Multivariate analysis of variables associated with pneumococcal vaccination. (Multivariable logistic regression analysis was performed between pneumococcal vaccination status and influenza vaccination, knowledge score and patient's group. These variables were those with a p-value <0.2 in univariate analysis. Finally, variables retained were selected using a backward stepwise selection procedure (Akaike Information Criterion).
3.6. Ways of patients getting information on vaccination
Among the patients who were informed about the necessity of vaccination, information had been provided to them mostly by health insurance (73.3%, n = 200) and their GP (19.0%, n = 52) for influenza and by their cardiologist (54.8%, n = 46) and GP (32.1%, n = 27) for the pneumococcal vaccination (Fig. 3).
Fig. 3.
Way in which patients were informed of the need of vaccination.
3.7. Ways of achieving vaccination
Considering all non-vaccinated patients against influenza or pneumococcus (n = 233), 50.6% patients wishing to be vaccinated (n = 118), 32.2% patients considering the possibility of being vaccinated (n = 75) and 17.2% refused to be vaccinated after the pharmaceutical team has informed them of the need to be vaccinated against influenza and pneumococcus because of their heart failure (n = 40).
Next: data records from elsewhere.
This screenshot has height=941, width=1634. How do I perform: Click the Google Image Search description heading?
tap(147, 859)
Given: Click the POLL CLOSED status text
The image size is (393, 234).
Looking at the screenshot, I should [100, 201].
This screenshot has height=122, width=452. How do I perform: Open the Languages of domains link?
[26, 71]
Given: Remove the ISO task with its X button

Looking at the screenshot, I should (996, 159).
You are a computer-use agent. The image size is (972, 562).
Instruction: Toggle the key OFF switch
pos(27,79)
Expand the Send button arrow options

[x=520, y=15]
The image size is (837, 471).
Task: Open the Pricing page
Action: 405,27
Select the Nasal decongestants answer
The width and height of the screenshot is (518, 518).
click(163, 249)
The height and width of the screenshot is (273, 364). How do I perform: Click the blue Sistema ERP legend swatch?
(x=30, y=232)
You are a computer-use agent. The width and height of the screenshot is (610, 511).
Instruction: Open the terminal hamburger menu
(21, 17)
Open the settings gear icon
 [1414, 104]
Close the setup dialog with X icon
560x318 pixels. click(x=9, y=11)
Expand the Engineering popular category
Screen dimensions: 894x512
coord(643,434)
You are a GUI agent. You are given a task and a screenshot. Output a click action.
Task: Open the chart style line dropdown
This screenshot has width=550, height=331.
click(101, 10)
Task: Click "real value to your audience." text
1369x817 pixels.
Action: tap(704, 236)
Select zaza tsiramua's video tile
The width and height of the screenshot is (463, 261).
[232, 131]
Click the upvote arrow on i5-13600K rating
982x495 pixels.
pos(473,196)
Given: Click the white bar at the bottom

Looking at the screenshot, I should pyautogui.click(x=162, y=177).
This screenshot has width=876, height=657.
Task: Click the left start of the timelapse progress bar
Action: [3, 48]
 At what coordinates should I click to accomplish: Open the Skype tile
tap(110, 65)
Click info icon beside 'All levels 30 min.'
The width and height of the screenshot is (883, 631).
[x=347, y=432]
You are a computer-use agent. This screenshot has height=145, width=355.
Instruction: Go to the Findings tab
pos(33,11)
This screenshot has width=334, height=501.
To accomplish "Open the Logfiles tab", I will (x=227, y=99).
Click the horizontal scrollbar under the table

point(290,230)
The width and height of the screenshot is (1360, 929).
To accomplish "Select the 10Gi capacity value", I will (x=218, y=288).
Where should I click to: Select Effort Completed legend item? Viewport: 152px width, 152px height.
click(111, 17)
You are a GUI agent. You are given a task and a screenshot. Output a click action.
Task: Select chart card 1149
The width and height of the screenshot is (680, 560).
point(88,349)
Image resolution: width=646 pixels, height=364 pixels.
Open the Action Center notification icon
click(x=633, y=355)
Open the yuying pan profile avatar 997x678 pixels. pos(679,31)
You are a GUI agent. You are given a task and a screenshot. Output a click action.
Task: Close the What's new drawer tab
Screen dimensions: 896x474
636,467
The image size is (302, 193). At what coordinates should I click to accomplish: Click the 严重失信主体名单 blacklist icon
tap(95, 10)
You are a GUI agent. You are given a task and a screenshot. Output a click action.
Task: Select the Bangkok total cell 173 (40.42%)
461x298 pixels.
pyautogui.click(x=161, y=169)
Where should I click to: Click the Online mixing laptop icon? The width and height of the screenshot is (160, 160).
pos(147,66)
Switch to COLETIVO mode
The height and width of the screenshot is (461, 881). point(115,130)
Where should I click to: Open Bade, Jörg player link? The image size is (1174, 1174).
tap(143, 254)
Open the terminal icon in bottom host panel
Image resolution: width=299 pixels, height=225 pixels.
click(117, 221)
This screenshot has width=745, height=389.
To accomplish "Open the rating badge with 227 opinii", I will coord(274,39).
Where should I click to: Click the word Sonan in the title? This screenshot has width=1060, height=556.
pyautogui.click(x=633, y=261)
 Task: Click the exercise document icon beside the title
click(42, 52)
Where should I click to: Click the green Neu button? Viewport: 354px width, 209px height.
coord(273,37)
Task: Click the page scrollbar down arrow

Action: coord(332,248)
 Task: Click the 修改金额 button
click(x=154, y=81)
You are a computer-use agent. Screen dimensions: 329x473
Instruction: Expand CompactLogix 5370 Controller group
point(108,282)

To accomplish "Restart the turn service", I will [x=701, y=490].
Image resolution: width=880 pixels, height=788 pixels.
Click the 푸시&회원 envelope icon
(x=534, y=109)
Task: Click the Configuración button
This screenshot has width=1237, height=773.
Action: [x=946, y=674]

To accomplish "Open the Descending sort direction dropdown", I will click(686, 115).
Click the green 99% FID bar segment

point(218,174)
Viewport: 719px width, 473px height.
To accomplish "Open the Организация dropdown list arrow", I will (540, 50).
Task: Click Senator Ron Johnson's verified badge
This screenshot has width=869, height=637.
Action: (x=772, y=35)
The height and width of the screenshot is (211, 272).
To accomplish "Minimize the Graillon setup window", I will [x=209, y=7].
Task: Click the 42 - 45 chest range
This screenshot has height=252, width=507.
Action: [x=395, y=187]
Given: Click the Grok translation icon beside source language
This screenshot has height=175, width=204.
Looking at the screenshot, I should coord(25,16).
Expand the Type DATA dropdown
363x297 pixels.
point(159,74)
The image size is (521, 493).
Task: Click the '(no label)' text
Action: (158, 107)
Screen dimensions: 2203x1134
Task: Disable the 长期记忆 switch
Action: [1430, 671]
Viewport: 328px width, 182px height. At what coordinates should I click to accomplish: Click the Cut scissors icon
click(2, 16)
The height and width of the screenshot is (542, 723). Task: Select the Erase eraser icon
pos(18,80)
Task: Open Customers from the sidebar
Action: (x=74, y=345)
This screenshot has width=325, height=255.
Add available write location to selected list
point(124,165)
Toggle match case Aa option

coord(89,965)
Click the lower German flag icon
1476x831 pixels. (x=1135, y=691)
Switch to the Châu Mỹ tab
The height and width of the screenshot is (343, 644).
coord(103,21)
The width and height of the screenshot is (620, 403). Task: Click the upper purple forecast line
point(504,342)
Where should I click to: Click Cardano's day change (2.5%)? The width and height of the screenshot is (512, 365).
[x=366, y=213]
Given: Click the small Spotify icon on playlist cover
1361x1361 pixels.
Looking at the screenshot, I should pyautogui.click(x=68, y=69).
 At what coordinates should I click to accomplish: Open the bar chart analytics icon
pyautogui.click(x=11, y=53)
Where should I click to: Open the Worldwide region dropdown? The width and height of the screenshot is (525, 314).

The main reasons for refusal were lack of interest in vaccines due to ineffectiveness (34.8%), fear of adverse effects (31.9%) and vaccine excipients (15.9%).
Among unvaccinated patients who consider vaccination (n = 194), 68.6% wanted to be vaccinated by their GP (n = 133) and 7.2% wanted to be vaccinated by their cardiologist (n = 14) (Fig. 4A). 32.1% of patients in the cardiology units’ group wanted a prescription at discharge after pharmaceutical intervention during their hospital stay (n = 36) (Fig. 4B). More than 3/4 of patients in telemonitoring program wanted a prescription by their GP (76.9%, n = 63) (Fig. 4C).
Fig. 4.
Preference of unvaccinated patients regarding the health care provider wanted to perform vaccination. (Fig. 4A: all patients; Fig. 4B: patients in cardiology; Fig. 4C: patients in telemonitoring program).
4. Discussion
Vaccination is still the most effective way to reduce morbidity and mortality from infections, especially for patients with chronic diseases. Indeed, similarly to HF, vaccination against influenza is recommended in patients with COPD, to decrease all-cause mortality [17] and in diabetic patients, to decrease hospitalisations and deaths [18,19]. Importantly, both influenza and pneumococcal vaccination have been shown to reduce mortality in haemodialysis patients [20]. Despite this benefit, this study shows that the vaccination coverage of HF patients 1/remains insufficient, 2/is associated with some characteristics of the patients such as the vaccination knowledge or telemonitoring programs, 3/could be improved if more often integrated in the systematic management program.
Vaccination coverage is largely insufficient. This is particularly true regarding pneumococcus with only 22.1% of vaccination, as underlined in another French study, with only 9.1% (on 673 patients) of HF outpatients vaccinated against pneumococcus [21]. Patients in telemonitoring program seem to be more vaccinated for influenza (OR 1.71, p = 0.074) and are significantly more vaccinated for pneumococcus (OR 4.28, p < 0.001) than patients in cardiology units, which could involve better management of HF. Indeed, these patients benefit from therapeutic education interviews and a follow-up by a caregiver team dedicated to this telemonitoring program who monitored the patients and thus allowing a better global management. Also, other physicians including GP but also other cardiologists could be involved in the program, allowing various ways of education. Consistently, these patients are more aware of the factors of HF exacerbation, such as infections, which can be prevented by vaccination. However, there was no difference in the knowledge score about vaccination between the two groups. During the educational interviews, we presume that the importance of vaccinations to avoid HF complications is more frequently discussed than more technical and specific information about vaccines.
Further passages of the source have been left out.